#### [SOURCE]
· · · · · · ·

Container Alerts

Set up automated alerts to monitor container health, performance, and resource usage. Create alerts based on metrics thresholds and receive notifications when conditions are met.

GCP Cloud Run Alerts

Cloud Run alerts use Google Cloud Monitoring to trigger notifications based on metric thresholds.

List Alerts

Retrieve all alert policies for a specific Cloud Run service.

Endpoint

GET /api/gcp/containers/{projectId}/{containerName}/alerts

Parameters

projectId

string

required

GCP project ID

containerName

string

required

Cloud Run service name

Response

{
  "value": [
    {
      "name": "1234567890123456789",
      "displayName": "High Request Latency Alert",
      "enabled": true,
      "description": "Alert when P95 latency exceeds 1000ms for 5 minutes"
    },
    {
      "name": "9876543210987654321",
      "displayName": "High Request Count",
      "enabled": true,
      "description": "Brak opisu."
    }
  ]
}

Implementation

from google.cloud import monitoring_v3

def list_gcp_container_alerts(project_id, container_name):
    accounts = session.get("accounts", [])
    gcp_account = next(
        (acc for acc in accounts if acc.get("provider") == "gcp"),
        None
    )
    
    credentials = SessionCredentials(gcp_account)
    client = monitoring_v3.AlertPolicyServiceClient(credentials=credentials)
    project_name = f"projects/{project_id}"
    
    request = monitoring_v3.ListAlertPoliciesRequest(name=project_name)
    policies = client.list_alert_policies(request=request)
    
    container_alerts = []
    filter_str_1 = f'resource.labels.service_name = "{container_name}"'
    filter_str_2 = f'resource.type = "cloud_run_revision"'
    
    # Filter policies related to this container
    for policy in policies:
        found = False
        for condition in policy.conditions:
            filter_text = ""
            if condition.condition_threshold and condition.condition_threshold.filter:
                filter_text = condition.condition_threshold.filter
            elif condition.condition_absent and condition.condition_absent.filter:
                filter_text = condition.condition_absent.filter
            
            if filter_str_1 in filter_text and filter_str_2 in filter_text:
                found = True
                break
        
        if found:
            container_alerts.append({
                "name": policy.name.split('/')[-1],
                "displayName": policy.display_name,
                "enabled": policy.enabled,
                "description": policy.documentation.content if policy.documentation else "Brak opisu."
            })
    
    return jsonify({"value": container_alerts}), 200

Only alert policies that specifically filter for the Cloud Run service and resource type are returned. Project-wide alerts are excluded.

Create Alert

Create a new alert policy for a Cloud Run service.

· · · · · · ·

[Entries taken from a collection]

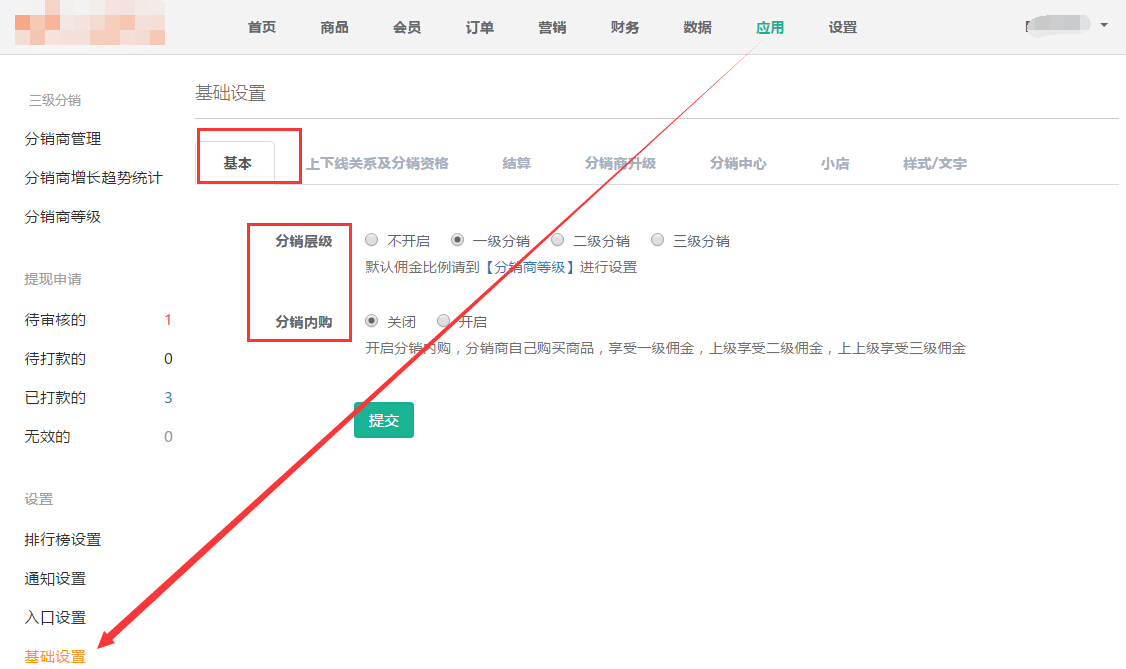
Task: Open 排行榜设置 in the sidebar
Action: (x=63, y=540)
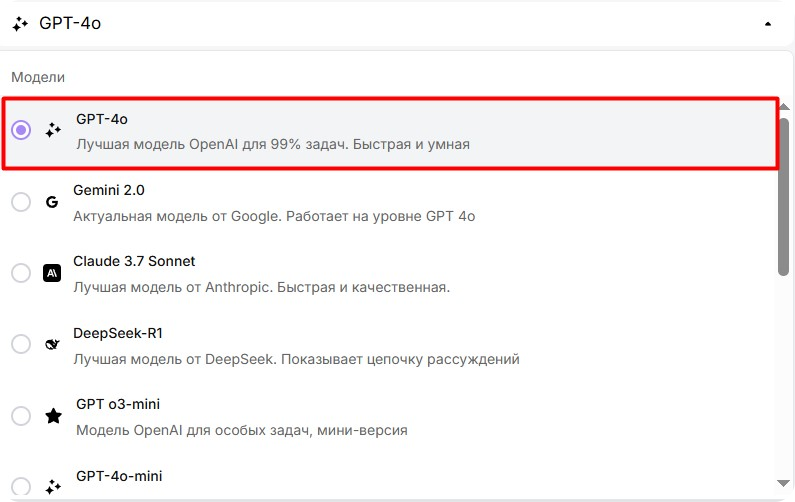Select the GPT-4o radio button
This screenshot has height=502, width=795.
21,131
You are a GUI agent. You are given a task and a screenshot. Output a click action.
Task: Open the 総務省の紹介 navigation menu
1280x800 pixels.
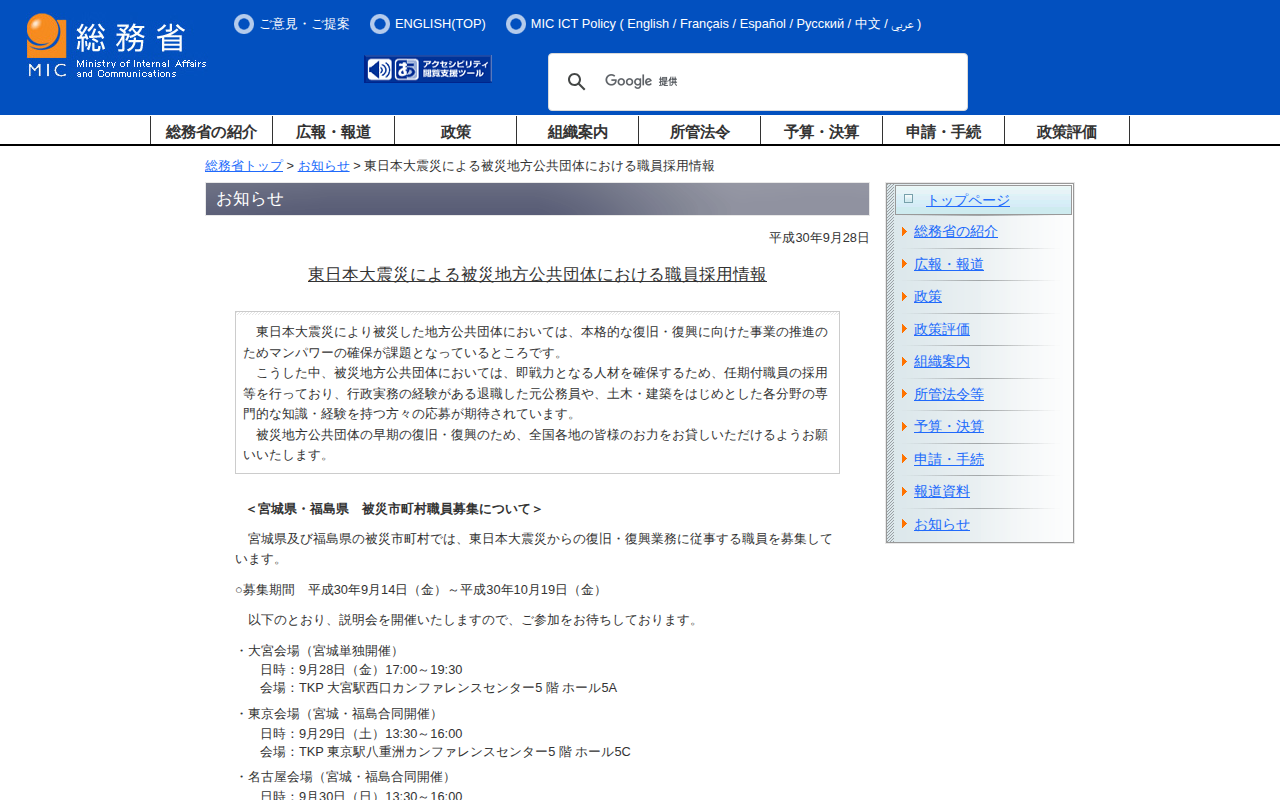211,131
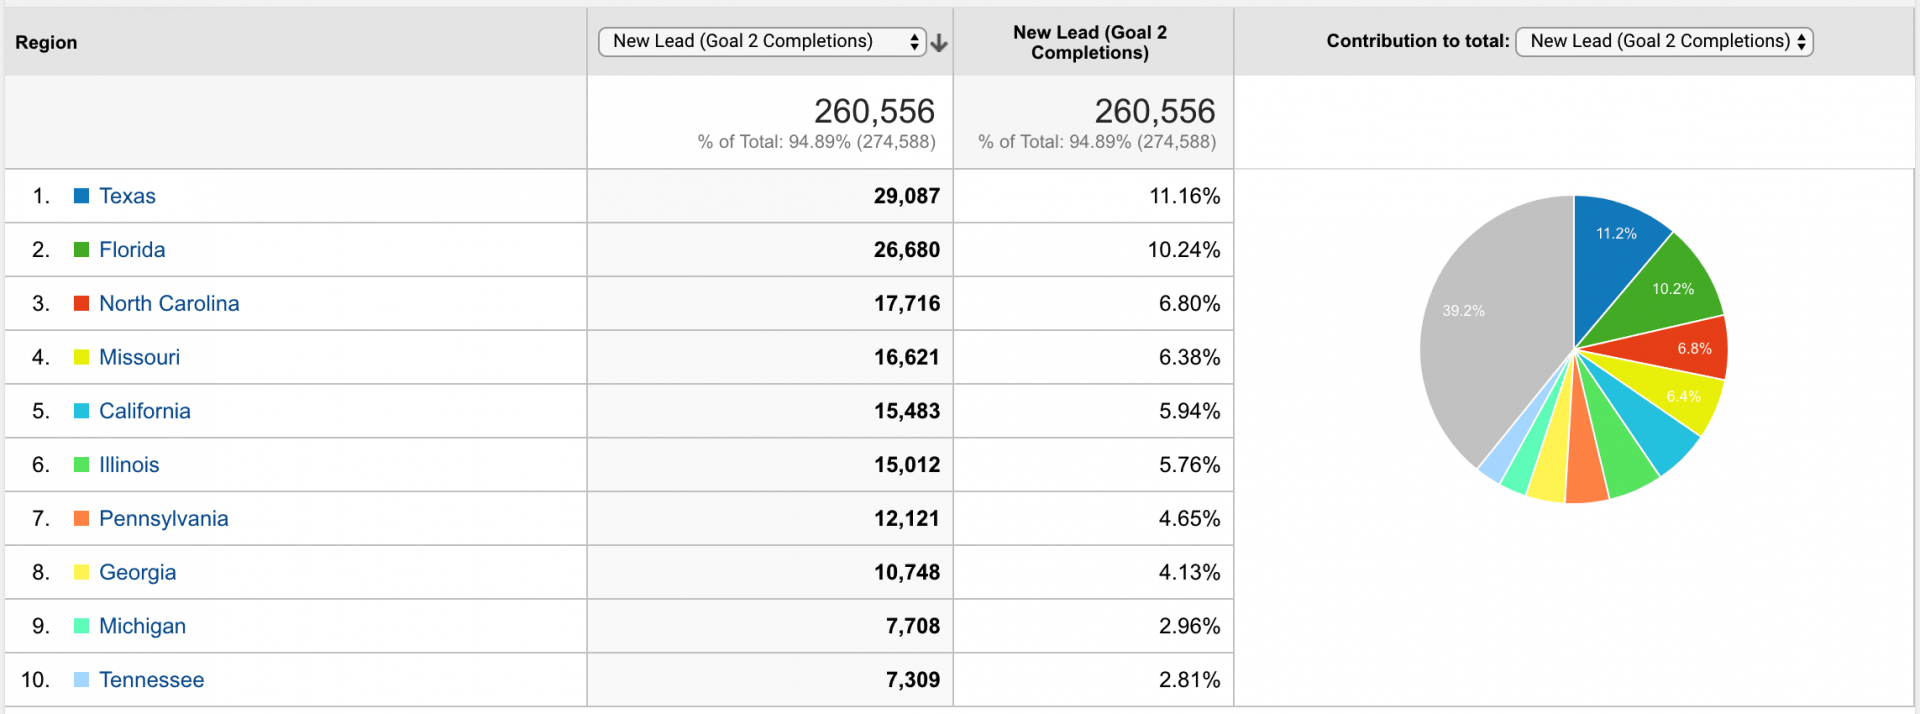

· · · · · · ·

#### [JOB 1]
Retype the passage of the container alerts documentation that begins at the words "credentials = SessionCredentials(gcp_account)" and stops after the words "policies = client.list_alert_policies(request=request)".
#### [JOB 2]
Edit the lines of the entries that begin at the line containing "You are a GUI" and run through the final line of the entries, replacing "navigation menu" with "dropdown menu" and leaving everything else unchanged. Return only those lines, without the pictures.

#### [CORRECT RESULT 1]
credentials = SessionCredentials(gcp_account)
    client = monitoring_v3.AlertPolicyServiceClient(credentials=credentials)
    project_name = f"projects/{project_id}"
    
    request = monitoring_v3.ListAlertPoliciesRequest(name=project_name)
    policies = client.list_alert_policies(request=request)

#### [CORRECT RESULT 2]
You are a GUI agent. You are given a task and a screenshot. Output a click action.
Task: Open the 総務省の紹介 dropdown menu
1280x800 pixels.
211,131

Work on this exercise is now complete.